The message boards on anonymous parenting forum UrbanBaby.com are frequented by impressively self-absorbed and judgmental city parents who fret over their paltry $700,000 household incomes, argue the merits of elite private schools, and write Moby Dick-length screeds on co-sleeping. But they wouldn't stoop so low as to make yesterday's fatal Upper West Side stabbing — in which a nanny is accused of killing two young children — about them, would they? Of course they would!
Last night, a mother returned home to her luxury apartment to find two of her children, a 2-year-old boy and a 6-year-old girl, stabbed to death in a bathtub, allegedly by the family's 50-year-old nanny, Yoselyn Ortega, who had been so close to her employers that they all once visited her own family in the Dominican Republic. Police haven't determined the impetus for the senseless act of violence — Ortega, who apparently also tried to stab her own throat, hadn't seemed depressed or agitated and didn't leave any sort of note — but UrbanBaby's posters have some thoughts on the tragedy:
All you ladies who put your career and money above your children, this is what can happen. And don't give me the old tired you "can't afford not to work," which really means "I dont want to give up my current lifestyle and move or cut back on the manicures and what have you. I thank God everyday that my wife demanded that she stay home until our kids were in school. And it paid off!! We have great kids and we never put them in danger by putting their lives in someone else's hands.
Was she a SAHM with a nanny? This will teach you to never leave your kids with nannies unless you have to work to put food on the table.
Sometimes I have felt I was missing something by not going back to work, but last night my husband said, I'm so grateful that you are willing to stay home with the kids, and I feel the same. You just never know when you leave your kids with someone. Look- they really "knew" this woman, went to the DR and stayed with her family, how much closer can you get to someone who works for you?? If you have a nanny, has this event raised your level of concern at all? I'm not judging those who do employ nannies, I know that for some people it is the right decision, I just think last night's event would've sent my anxiety through the roof about leaving my kids home with someone.
I think mexicans have a violent and bloody culture underlying a lot of other stuff.
(Note: Ortega is from the Dominican Republic.)
Do you think she was being paid on or off the books? here legally or illegally?
Sometimes I meet a nanny at the playground or a class that I can see doesn't really like her charges. Now I feel like I should seek put the mom and tell her. WDYT?
Where did the children attend school?
I would imagine the "nanny as status symbol" days are now over. Stay home and spend the time with your children. Your lunch dates, shopping and Yoga classes are not all that important.
This story makes me heartsick. I posted a long time ago about letting go of a housekeeper we loved. She had been acting "off" for several weeks, for example one day I found a load of dirty laundry in the dryer - she had not even put it through the wash first. Other things also here and there, like a random pot full of water on the stove, seemingly no purpose. I also noticed her talking on her bluetooth cell phone quite a bit.

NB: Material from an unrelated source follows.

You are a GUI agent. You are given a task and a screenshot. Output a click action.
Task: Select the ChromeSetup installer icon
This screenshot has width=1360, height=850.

One day "the day" she came to work and would not speak English to me. I kept saying "English" and she would respond in Spanish. She started to worry me and I asked her if she needed to go home that day. She said yes, and was acting so oddly that I literally watched her get into her car and drive away, then I locked the door. 5 minutes later she was back, getting out of her car and dancing and singing in my driveway before sitting in the snow in our yard with our dog, who was out. The last thing she did was come to the door and ask if she could take our dog home with her. I told her no and that she needed to go home and feel better, immediately. I then locked the door again and called the police to tell them she had left my home. I heard several hours later from the police that they went to her home, and whatever transpired there, she was put into a psychiatric unit that night. It turned out she had schizophrenia that she had never disclosed to us, and she was having a relapse of some kind. The kids later told me that she never did chat on a cell phone, she was just talking to the air all the time and it freaked them out. She also liked to lock herself in closets in the house and talk to our cat. I never noticed this and left her alone with the kids regularly. That day was the last time I saw her. We still get holiday cards from her asking for her job back, but, sorry, as sad as I am and as much as I know she's a good person, I could never have taken the risk again.
One thing that we can do is let our nannies know if they ever feel overwhelmed by the kids or the job, it's OK to park them in front of the TV or computer, put them in the crib even if they are screaming, close the door, go into anpther room and lie down for a while or listen to music, watch tv alone, call a friend, etc. They can even call you to come home if it gets too much. That you would never be upset or fire them if they needed to do this. Let them know you don't want them feeling stressed out at work.